Segment Start: RAW DATA
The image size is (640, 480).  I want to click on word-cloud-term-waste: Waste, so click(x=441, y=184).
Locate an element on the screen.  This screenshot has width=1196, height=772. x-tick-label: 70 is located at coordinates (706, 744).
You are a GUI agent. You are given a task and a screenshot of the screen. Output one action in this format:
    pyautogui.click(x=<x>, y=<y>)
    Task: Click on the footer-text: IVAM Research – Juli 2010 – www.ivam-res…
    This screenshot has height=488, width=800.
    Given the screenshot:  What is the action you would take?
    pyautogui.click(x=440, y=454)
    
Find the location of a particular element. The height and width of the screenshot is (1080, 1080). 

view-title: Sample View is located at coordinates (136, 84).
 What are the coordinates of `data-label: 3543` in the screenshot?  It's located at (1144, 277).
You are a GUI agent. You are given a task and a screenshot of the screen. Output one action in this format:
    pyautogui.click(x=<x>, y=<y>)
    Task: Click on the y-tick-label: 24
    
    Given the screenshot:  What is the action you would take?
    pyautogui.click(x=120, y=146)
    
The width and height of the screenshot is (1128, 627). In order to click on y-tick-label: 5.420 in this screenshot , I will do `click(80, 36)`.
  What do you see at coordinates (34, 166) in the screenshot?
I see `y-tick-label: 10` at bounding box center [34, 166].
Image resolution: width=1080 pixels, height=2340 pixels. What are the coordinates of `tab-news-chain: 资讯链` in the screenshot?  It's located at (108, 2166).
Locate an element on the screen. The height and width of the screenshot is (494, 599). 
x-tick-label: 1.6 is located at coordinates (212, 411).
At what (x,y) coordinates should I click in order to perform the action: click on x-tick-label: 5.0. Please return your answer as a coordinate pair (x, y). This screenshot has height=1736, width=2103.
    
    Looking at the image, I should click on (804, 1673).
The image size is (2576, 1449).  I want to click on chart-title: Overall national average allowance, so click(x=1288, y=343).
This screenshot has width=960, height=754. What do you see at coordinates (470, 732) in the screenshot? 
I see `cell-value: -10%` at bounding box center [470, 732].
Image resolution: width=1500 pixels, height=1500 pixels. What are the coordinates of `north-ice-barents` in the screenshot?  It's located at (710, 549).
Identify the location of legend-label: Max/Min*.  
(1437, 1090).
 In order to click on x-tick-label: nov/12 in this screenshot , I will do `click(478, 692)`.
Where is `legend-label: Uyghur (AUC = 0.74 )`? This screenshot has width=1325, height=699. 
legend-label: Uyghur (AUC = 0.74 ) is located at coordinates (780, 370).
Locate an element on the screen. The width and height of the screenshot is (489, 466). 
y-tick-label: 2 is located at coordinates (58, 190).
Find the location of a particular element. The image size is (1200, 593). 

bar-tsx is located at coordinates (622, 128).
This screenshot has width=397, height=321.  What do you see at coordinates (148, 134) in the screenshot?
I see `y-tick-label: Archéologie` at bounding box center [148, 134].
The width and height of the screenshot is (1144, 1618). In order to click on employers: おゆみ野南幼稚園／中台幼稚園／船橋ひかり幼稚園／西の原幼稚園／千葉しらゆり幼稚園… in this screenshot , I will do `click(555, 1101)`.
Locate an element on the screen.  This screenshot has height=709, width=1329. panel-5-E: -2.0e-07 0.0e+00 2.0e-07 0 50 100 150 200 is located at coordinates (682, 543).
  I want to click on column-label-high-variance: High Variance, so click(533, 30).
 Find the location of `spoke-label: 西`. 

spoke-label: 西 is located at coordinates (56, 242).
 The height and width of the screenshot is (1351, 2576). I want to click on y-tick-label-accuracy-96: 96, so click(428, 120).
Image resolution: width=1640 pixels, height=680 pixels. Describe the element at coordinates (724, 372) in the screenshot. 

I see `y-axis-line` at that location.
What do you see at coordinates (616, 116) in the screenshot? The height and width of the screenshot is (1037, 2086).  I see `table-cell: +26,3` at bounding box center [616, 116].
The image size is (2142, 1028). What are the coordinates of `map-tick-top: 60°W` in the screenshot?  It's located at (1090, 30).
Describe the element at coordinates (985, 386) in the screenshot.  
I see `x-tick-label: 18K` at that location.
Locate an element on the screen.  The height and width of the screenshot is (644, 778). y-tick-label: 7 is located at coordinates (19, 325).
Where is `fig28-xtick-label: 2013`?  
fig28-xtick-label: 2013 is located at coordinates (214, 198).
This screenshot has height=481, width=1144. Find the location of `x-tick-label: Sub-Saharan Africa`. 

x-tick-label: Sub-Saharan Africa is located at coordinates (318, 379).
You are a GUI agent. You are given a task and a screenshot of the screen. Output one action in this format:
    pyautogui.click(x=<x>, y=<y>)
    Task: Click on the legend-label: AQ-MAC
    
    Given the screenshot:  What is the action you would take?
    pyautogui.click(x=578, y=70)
Segment End: RAW DATA
#### TASK STATEMENT:
Reproduce all of the data above word for word, keeping every line and its spacing unchanged.

#### OUTPUT FOR THIS TASK:
The image size is (640, 480).  I want to click on word-cloud-term-waste: Waste, so click(x=441, y=184).
Locate an element on the screen.  This screenshot has width=1196, height=772. x-tick-label: 70 is located at coordinates (706, 744).
You are a GUI agent. You are given a task and a screenshot of the screen. Output one action in this format:
    pyautogui.click(x=<x>, y=<y>)
    Task: Click on the footer-text: IVAM Research – Juli 2010 – www.ivam-res…
    This screenshot has height=488, width=800.
    Given the screenshot:  What is the action you would take?
    pyautogui.click(x=440, y=454)
    
Find the location of a particular element. The height and width of the screenshot is (1080, 1080). 

view-title: Sample View is located at coordinates (136, 84).
 What are the coordinates of `data-label: 3543` in the screenshot?  It's located at (1144, 277).
You are a GUI agent. You are given a task and a screenshot of the screen. Output one action in this format:
    pyautogui.click(x=<x>, y=<y>)
    Task: Click on the y-tick-label: 24
    
    Given the screenshot:  What is the action you would take?
    pyautogui.click(x=120, y=146)
    
The width and height of the screenshot is (1128, 627). In order to click on y-tick-label: 5.420 in this screenshot , I will do `click(80, 36)`.
  What do you see at coordinates (34, 166) in the screenshot?
I see `y-tick-label: 10` at bounding box center [34, 166].
Image resolution: width=1080 pixels, height=2340 pixels. What are the coordinates of `tab-news-chain: 资讯链` in the screenshot?  It's located at (108, 2166).
Locate an element on the screen. The height and width of the screenshot is (494, 599). 
x-tick-label: 1.6 is located at coordinates (212, 411).
At what (x,y) coordinates should I click in order to perform the action: click on x-tick-label: 5.0. Please return your answer as a coordinate pair (x, y). This screenshot has height=1736, width=2103.
    
    Looking at the image, I should click on (804, 1673).
The image size is (2576, 1449).  I want to click on chart-title: Overall national average allowance, so click(x=1288, y=343).
This screenshot has width=960, height=754. What do you see at coordinates (470, 732) in the screenshot? 
I see `cell-value: -10%` at bounding box center [470, 732].
Image resolution: width=1500 pixels, height=1500 pixels. What are the coordinates of `north-ice-barents` in the screenshot?  It's located at (710, 549).
Identify the location of legend-label: Max/Min*.  
(1437, 1090).
 In order to click on x-tick-label: nov/12 in this screenshot , I will do `click(478, 692)`.
Where is `legend-label: Uyghur (AUC = 0.74 )`? This screenshot has width=1325, height=699. 
legend-label: Uyghur (AUC = 0.74 ) is located at coordinates (780, 370).
Locate an element on the screen. The width and height of the screenshot is (489, 466). 
y-tick-label: 2 is located at coordinates (58, 190).
Find the location of a particular element. The image size is (1200, 593). 

bar-tsx is located at coordinates (622, 128).
This screenshot has width=397, height=321.  What do you see at coordinates (148, 134) in the screenshot?
I see `y-tick-label: Archéologie` at bounding box center [148, 134].
The width and height of the screenshot is (1144, 1618). In order to click on employers: おゆみ野南幼稚園／中台幼稚園／船橋ひかり幼稚園／西の原幼稚園／千葉しらゆり幼稚園… in this screenshot , I will do `click(555, 1101)`.
Locate an element on the screen.  This screenshot has height=709, width=1329. panel-5-E: -2.0e-07 0.0e+00 2.0e-07 0 50 100 150 200 is located at coordinates (682, 543).
  I want to click on column-label-high-variance: High Variance, so click(533, 30).
 Find the location of `spoke-label: 西`. 

spoke-label: 西 is located at coordinates (56, 242).
 The height and width of the screenshot is (1351, 2576). I want to click on y-tick-label-accuracy-96: 96, so click(428, 120).
Image resolution: width=1640 pixels, height=680 pixels. Describe the element at coordinates (724, 372) in the screenshot. 

I see `y-axis-line` at that location.
What do you see at coordinates (616, 116) in the screenshot? The height and width of the screenshot is (1037, 2086).  I see `table-cell: +26,3` at bounding box center [616, 116].
The image size is (2142, 1028). What are the coordinates of `map-tick-top: 60°W` in the screenshot?  It's located at (1090, 30).
Describe the element at coordinates (985, 386) in the screenshot.  
I see `x-tick-label: 18K` at that location.
Locate an element on the screen.  The height and width of the screenshot is (644, 778). y-tick-label: 7 is located at coordinates (19, 325).
Where is `fig28-xtick-label: 2013`?  
fig28-xtick-label: 2013 is located at coordinates (214, 198).
This screenshot has height=481, width=1144. Find the location of `x-tick-label: Sub-Saharan Africa`. 

x-tick-label: Sub-Saharan Africa is located at coordinates (318, 379).
You are a GUI agent. You are given a task and a screenshot of the screen. Output one action in this format:
    pyautogui.click(x=<x>, y=<y>)
    Task: Click on the legend-label: AQ-MAC
    
    Given the screenshot:  What is the action you would take?
    pyautogui.click(x=578, y=70)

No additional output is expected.